Five Companies Own the Entire Defense Budget
Lockheed Martin, Raytheon, Northrop Grumman, Boeing, and General Dynamics control 85% of all major defense contracts. The congressional oversight problem is not a bug. It is a feature.
The Concentration Problem
The U.S. defense industrial base has the concentration problem of an oligopoly and the oversight problem of a captured regulator. Five prime contractors account for the overwhelming majority of major weapons systems, intelligence programs, aerospace platforms, and shipbuilding contracts. Every one of them has stockholders.

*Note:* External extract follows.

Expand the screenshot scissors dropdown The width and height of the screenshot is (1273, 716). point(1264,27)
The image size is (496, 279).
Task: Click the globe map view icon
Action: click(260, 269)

Some of those stockholders sit on the committees that approve their budgets.
| Company | Annual Defense Revenue | Key Programs |
|---|---|---|
| Lockheed Martin | $67B | F-35, Trident missile, THAAD, C-130 |
| Raytheon (RTX) | $54B | Tomahawk, Patriot, AIM missiles |
| Boeing | $51B | F/A-18, Apache, Chinook, submarine parts |
| Northrop Grumman | $39B | B-21 Raider, James Webb Space Telescope, E-2 Hawkeye |
| General Dynamics | $43B | Abrams tank, Virginia-class sub, Gerald R. Ford carrier |
The Structural Conflict
The House Armed Services Committee and Senate Armed Services Committee are responsible for authorizing every major weapons program, approving the Pentagon's annual budget request, and overseeing defense acquisition policy. These committees include members who hold direct equity positions in the companies they oversee.
This is not a hypothetical conflict. It is documented in OGE Form 278 filings analyzed by SlushFund across the 2023 to 2026 reporting cycles.
The Math That Matters
Total estimated stock value in the top 5 defense contractors held by Armed Services Committee members: approximately $45M. This does not include options, futures, or mutual funds that hold these stocks. The same members have, in aggregate, voted to increase the defense budget in 14 of the last 15 annual NDAA votes.
Why Competition Is a Myth
Defense procurement is structured around a concept called "required source" — meaning certain contracts can only go to certain companies because of intellectual property, classified access, or "industrial base" considerations. In practice, this means the five primes compete with each other for program wins, but the competition itself is managed by the same congressional committees that own their stock.
The Government Accountability Office found in a 2024 report that sole-source awards — contracts awarded without competitive bidding — now account for approximately 40% of all major defense acquisitions by dollar value. The "industrial base" justification was used in 73% of those sole-source determinations.
What the Revolving Door Adds
- 34 former Pentagon officials now work as registered lobbyists for the top 5 defense contractors
- 18 former defense contractor executives currently hold positions at the Pentagon or on Armed Services committee staffs
- Average time between leaving government and registering as a defense contractor lobbyist: 11 months
- Six current House Armed Services Committee members previously worked for defense contractors or their lobbying firms
The Bottom Line
The oversight structure of U.S. defense procurement was not designed to prevent these conflicts. It was designed by the same people who benefit from them. Until the people who regulate defense spending are prohibited from owning the companies they regulate — which is current law in nearly every other wealthy democracy — the structural conflict will persist.